#### Available data

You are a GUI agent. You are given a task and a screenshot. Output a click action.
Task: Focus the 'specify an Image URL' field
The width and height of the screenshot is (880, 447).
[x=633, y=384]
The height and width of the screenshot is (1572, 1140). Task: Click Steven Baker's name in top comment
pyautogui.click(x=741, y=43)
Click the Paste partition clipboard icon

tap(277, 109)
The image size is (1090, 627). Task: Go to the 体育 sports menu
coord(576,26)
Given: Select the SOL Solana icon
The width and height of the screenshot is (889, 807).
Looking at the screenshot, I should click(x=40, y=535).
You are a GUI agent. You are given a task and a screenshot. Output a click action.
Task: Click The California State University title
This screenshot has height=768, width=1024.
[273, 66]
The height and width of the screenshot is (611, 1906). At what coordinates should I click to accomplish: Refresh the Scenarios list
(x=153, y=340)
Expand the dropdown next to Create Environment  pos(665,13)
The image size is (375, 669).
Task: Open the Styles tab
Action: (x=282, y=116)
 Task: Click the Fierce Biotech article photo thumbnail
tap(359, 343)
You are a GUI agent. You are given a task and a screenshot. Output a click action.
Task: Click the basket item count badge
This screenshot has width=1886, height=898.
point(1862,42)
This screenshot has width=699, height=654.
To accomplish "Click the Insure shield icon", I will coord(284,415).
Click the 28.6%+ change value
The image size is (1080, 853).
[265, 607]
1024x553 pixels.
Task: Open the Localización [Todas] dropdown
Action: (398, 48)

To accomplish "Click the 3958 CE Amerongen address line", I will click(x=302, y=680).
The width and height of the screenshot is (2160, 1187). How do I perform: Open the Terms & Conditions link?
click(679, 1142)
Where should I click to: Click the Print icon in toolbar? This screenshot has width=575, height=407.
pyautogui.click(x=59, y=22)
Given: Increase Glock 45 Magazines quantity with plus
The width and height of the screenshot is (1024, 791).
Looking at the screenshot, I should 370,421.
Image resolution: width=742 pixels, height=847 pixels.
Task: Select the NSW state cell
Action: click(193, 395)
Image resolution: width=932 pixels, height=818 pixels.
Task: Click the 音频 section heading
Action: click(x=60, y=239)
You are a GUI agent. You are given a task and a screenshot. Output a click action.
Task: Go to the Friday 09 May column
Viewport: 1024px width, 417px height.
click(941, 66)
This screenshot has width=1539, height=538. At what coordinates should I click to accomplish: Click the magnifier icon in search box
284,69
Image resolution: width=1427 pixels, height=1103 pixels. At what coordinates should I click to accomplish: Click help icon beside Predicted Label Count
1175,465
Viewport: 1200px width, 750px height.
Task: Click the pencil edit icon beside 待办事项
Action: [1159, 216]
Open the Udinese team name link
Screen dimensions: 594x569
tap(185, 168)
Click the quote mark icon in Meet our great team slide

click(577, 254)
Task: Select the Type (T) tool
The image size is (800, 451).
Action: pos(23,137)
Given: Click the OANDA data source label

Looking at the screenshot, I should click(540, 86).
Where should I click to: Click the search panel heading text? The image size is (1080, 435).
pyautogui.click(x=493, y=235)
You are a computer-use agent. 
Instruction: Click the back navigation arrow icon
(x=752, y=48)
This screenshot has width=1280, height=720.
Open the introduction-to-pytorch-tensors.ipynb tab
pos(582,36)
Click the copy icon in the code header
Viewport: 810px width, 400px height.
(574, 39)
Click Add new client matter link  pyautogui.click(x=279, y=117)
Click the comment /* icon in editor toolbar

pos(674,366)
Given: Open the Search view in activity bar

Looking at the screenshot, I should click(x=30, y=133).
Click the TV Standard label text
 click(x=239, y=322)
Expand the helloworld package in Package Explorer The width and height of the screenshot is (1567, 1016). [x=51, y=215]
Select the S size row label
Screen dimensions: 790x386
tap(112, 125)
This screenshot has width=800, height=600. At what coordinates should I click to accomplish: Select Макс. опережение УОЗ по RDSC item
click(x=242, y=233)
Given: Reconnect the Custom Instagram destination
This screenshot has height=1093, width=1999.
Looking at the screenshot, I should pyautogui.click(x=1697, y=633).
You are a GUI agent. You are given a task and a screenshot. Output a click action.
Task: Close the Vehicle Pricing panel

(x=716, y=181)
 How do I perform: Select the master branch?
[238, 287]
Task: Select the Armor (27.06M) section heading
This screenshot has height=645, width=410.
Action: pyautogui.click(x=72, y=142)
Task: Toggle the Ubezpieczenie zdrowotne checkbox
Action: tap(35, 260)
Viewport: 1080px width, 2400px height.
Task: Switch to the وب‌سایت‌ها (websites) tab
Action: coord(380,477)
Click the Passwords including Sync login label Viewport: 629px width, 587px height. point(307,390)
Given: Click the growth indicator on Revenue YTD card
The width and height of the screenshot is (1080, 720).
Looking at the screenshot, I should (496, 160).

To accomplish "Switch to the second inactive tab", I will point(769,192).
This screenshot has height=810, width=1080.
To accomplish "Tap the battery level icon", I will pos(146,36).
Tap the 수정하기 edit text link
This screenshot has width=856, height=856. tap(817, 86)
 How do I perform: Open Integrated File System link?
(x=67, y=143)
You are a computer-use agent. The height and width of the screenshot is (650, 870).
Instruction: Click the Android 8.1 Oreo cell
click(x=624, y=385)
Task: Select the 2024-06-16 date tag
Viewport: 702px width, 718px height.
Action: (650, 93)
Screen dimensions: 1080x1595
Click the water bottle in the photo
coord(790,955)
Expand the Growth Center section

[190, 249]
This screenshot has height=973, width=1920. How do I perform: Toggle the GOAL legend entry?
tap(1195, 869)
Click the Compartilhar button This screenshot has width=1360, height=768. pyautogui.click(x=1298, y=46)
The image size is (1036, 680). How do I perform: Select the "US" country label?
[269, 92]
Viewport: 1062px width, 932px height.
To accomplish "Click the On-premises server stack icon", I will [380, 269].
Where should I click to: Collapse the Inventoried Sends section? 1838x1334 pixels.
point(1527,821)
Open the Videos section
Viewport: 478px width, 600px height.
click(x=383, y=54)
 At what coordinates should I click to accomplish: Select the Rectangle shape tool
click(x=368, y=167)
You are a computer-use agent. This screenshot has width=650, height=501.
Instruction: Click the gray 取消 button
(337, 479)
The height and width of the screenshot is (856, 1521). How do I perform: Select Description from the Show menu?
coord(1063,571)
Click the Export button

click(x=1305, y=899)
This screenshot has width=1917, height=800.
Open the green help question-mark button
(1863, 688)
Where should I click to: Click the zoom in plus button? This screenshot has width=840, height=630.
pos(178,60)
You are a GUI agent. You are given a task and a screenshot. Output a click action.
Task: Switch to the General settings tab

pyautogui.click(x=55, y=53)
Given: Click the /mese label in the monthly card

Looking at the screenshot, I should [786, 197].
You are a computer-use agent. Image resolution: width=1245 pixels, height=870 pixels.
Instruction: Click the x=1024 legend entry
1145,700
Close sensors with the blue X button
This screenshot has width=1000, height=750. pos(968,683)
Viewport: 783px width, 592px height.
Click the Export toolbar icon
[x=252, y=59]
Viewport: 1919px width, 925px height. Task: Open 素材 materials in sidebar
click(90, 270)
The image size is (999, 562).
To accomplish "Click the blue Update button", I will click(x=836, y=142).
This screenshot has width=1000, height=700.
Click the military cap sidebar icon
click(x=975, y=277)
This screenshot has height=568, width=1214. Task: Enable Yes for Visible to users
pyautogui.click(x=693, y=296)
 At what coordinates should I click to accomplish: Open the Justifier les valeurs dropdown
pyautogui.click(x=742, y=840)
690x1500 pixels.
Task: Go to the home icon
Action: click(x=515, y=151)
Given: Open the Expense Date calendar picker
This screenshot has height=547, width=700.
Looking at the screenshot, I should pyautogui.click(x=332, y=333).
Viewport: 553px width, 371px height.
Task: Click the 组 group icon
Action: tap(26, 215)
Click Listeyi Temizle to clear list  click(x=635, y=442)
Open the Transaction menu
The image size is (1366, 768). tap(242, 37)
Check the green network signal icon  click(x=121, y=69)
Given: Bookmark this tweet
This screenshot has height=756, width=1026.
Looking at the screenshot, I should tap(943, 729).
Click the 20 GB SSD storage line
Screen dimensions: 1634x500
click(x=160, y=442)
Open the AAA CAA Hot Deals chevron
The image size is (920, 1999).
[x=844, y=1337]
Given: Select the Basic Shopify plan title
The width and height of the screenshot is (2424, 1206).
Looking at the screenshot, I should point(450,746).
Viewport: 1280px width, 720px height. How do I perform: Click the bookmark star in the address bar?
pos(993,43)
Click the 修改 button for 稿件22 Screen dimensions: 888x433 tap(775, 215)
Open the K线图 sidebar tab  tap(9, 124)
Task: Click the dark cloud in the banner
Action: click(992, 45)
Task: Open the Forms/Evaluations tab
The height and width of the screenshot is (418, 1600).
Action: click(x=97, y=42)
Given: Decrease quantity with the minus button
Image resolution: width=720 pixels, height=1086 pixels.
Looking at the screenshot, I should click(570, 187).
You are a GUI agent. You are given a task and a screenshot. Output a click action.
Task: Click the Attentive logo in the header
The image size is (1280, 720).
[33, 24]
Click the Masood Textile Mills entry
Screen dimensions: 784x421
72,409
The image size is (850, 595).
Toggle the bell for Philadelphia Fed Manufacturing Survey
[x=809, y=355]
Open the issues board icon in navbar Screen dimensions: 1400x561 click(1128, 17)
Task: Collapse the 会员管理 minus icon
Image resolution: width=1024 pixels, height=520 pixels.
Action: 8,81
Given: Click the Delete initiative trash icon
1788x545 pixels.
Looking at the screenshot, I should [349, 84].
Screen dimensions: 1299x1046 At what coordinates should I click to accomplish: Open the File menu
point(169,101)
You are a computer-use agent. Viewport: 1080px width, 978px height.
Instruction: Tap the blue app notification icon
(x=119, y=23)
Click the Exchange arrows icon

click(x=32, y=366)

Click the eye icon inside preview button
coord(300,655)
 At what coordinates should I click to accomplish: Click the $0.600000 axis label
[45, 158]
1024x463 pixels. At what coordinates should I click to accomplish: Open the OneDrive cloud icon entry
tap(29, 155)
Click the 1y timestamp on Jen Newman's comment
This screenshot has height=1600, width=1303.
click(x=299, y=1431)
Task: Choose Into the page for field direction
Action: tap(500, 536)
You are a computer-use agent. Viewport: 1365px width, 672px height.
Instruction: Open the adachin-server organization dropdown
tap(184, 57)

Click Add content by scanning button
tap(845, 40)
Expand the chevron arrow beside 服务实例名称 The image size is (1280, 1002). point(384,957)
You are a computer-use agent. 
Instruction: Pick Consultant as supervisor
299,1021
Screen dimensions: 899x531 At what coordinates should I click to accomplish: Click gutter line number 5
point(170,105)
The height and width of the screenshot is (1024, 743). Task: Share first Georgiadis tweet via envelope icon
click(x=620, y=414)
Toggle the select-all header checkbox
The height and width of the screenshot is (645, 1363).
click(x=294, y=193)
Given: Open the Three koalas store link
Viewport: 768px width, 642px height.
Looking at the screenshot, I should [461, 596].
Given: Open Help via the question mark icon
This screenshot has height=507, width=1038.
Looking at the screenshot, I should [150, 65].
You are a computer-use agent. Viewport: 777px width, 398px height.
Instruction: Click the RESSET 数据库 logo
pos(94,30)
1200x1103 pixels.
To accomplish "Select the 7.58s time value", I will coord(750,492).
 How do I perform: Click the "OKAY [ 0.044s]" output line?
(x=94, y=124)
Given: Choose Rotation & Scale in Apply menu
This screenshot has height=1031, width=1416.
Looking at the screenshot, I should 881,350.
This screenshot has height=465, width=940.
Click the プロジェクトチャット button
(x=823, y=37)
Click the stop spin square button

########

What is needed → Your answer should hold the line with "Expand the chevron" and each line after it to the end of the data, retyped exactly. Include no other lines.

Task response →
Expand the chevron arrow beside 服务实例名称 The image size is (1280, 1002). point(384,957)
You are a computer-use agent. 
Instruction: Pick Consultant as supervisor
299,1021
Screen dimensions: 899x531 At what coordinates should I click to accomplish: Click gutter line number 5
point(170,105)
The height and width of the screenshot is (1024, 743). Task: Share first Georgiadis tweet via envelope icon
click(x=620, y=414)
Toggle the select-all header checkbox
The height and width of the screenshot is (645, 1363).
click(x=294, y=193)
Given: Open the Three koalas store link
Viewport: 768px width, 642px height.
Looking at the screenshot, I should [461, 596].
Given: Open Help via the question mark icon
This screenshot has height=507, width=1038.
Looking at the screenshot, I should [150, 65].
You are a computer-use agent. Viewport: 777px width, 398px height.
Instruction: Click the RESSET 数据库 logo
pos(94,30)
1200x1103 pixels.
To accomplish "Select the 7.58s time value", I will coord(750,492).
 How do I perform: Click the "OKAY [ 0.044s]" output line?
(x=94, y=124)
Given: Choose Rotation & Scale in Apply menu
This screenshot has height=1031, width=1416.
Looking at the screenshot, I should 881,350.
This screenshot has height=465, width=940.
Click the プロジェクトチャット button
(x=823, y=37)
Click the stop spin square button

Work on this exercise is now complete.